Problem to work on:
The records below must be copied in full; omit the images.

####

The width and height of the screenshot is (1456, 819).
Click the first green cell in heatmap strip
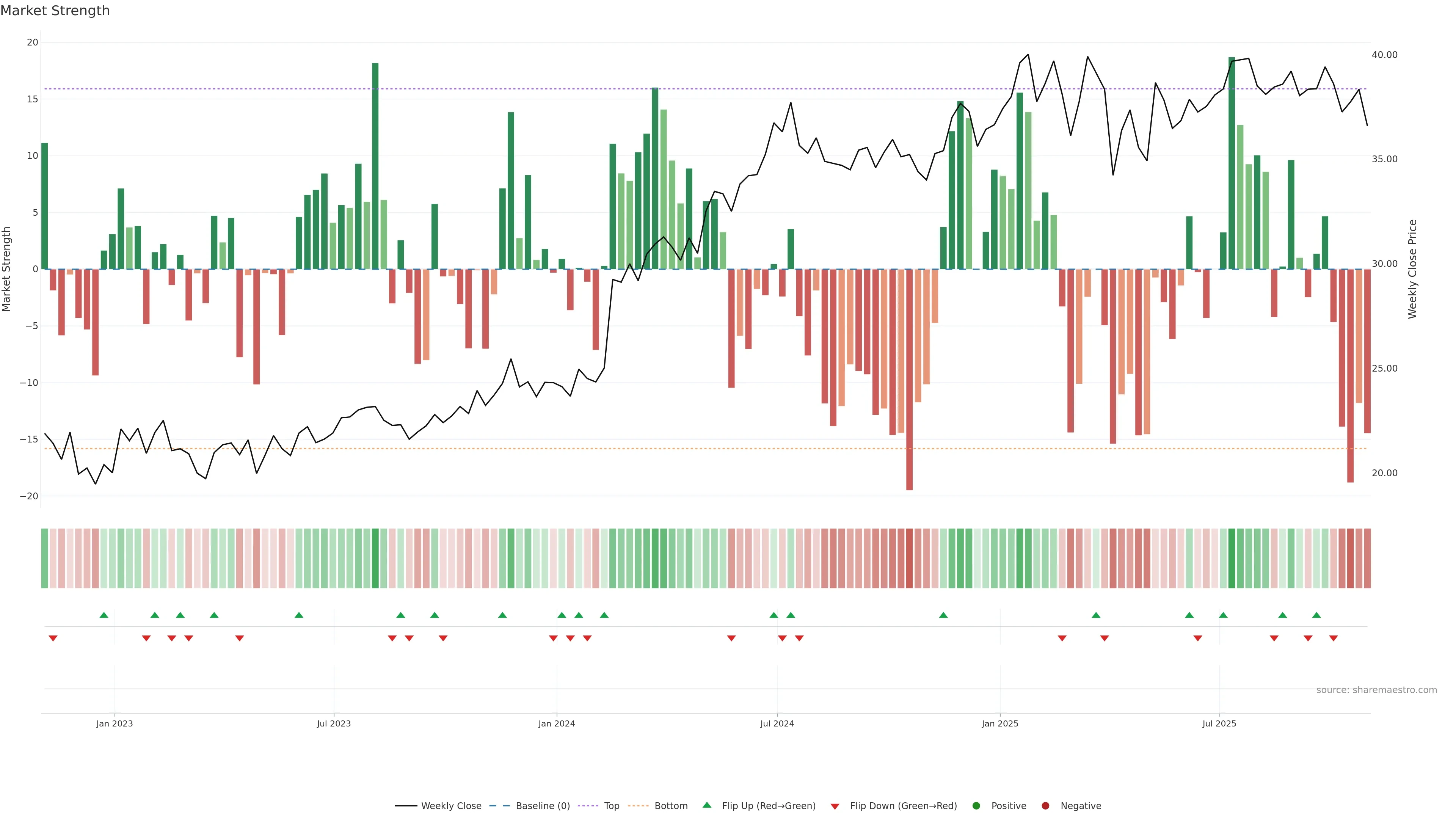point(45,558)
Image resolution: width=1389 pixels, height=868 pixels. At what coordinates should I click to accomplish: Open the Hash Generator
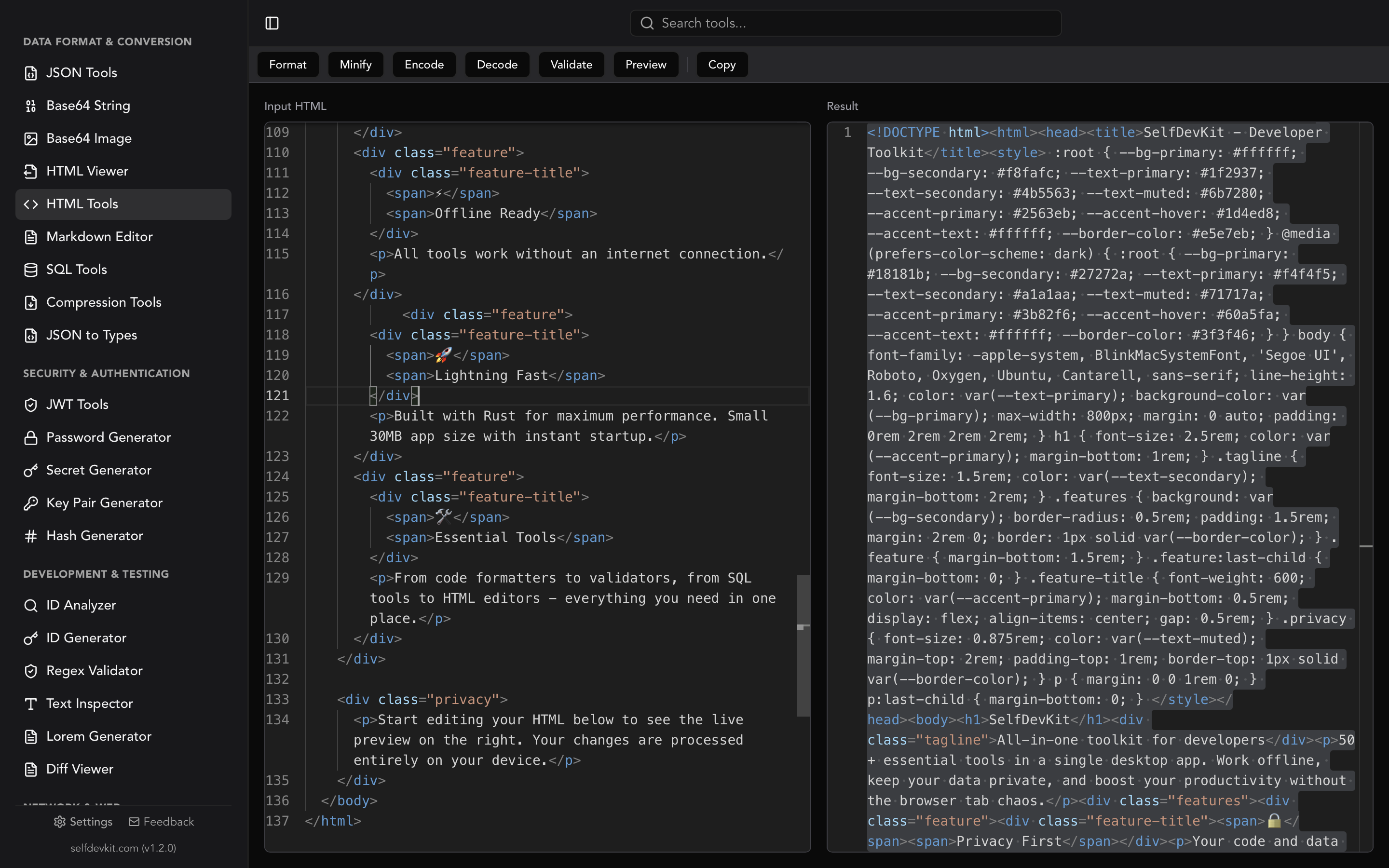coord(95,535)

####

Response for this exercise:
The width and height of the screenshot is (1456, 819).
Click the first green cell in heatmap strip
point(45,558)
Image resolution: width=1389 pixels, height=868 pixels. At what coordinates should I click to accomplish: Open the Hash Generator
coord(95,535)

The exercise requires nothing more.